As I aged I understood that the moon was nothing but a giant boulder captured in the earth’s gravitation pull while it traveled ‘round and ‘round the globe—a kind of perfectly controlled chaos dictated by physics. The moon did not glow itself; the lunar surface reflected the sun’s rays. The face was not a face at all, rather craters arranged in such a way to deceive a young child into believing a cheerless pair of eyes surveyed ones’ every move. (The human brain is programmed by biology to recognize faces in random patterns, you see.) The moon did not follow me—instead I was fooled by an optical illusion. What was once an ominous watchdog in the heavens had become a darn rock. I played with rocks in the driveway; the moon was just bigger and higher up.

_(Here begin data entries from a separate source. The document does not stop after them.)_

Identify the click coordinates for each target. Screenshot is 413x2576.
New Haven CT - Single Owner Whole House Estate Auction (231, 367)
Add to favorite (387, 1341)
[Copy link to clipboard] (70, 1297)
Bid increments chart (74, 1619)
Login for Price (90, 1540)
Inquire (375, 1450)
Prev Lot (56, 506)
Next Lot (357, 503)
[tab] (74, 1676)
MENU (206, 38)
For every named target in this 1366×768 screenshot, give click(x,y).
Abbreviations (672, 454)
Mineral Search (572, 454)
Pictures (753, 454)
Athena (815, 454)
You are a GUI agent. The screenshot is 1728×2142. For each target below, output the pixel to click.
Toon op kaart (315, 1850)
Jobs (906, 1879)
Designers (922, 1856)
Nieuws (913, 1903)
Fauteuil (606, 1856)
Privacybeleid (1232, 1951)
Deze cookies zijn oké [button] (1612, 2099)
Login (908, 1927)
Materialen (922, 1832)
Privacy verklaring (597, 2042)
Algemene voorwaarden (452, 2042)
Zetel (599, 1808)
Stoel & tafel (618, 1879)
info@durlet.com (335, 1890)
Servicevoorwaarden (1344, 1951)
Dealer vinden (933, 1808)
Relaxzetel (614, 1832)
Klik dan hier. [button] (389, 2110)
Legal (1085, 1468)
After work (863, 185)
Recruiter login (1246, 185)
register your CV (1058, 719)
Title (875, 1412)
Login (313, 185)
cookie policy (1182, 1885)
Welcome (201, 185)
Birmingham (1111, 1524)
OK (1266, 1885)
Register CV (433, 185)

A thought occurred to me recently on a cloudless night when the moon was nowhere to be seen. What if I've been wrong for the last 30+ years? What if the moon IS a monster? What if he's everything I thought he was when I was a child? What if he finally outpaced the car and caught up with me? Shit! What if that explains his absence in the sky? What if he’s come to harvest this faithless child because I stopped believing in him? What if he's waiting for me right now, poised behind the bushes with a carving knife? What if he’s hiding in my closet with piano wire measured to fit the circumference of an adult neck? What if he’s come to lead me by the hand to the rusty meat hook? What if he doesn’t come to call tonight, but he isn’t in the sky again tomorrow and all the “what ifs?” ricochet about my head every night until no nights remain?

No Matt, it’s just a rock. Just a darn rock.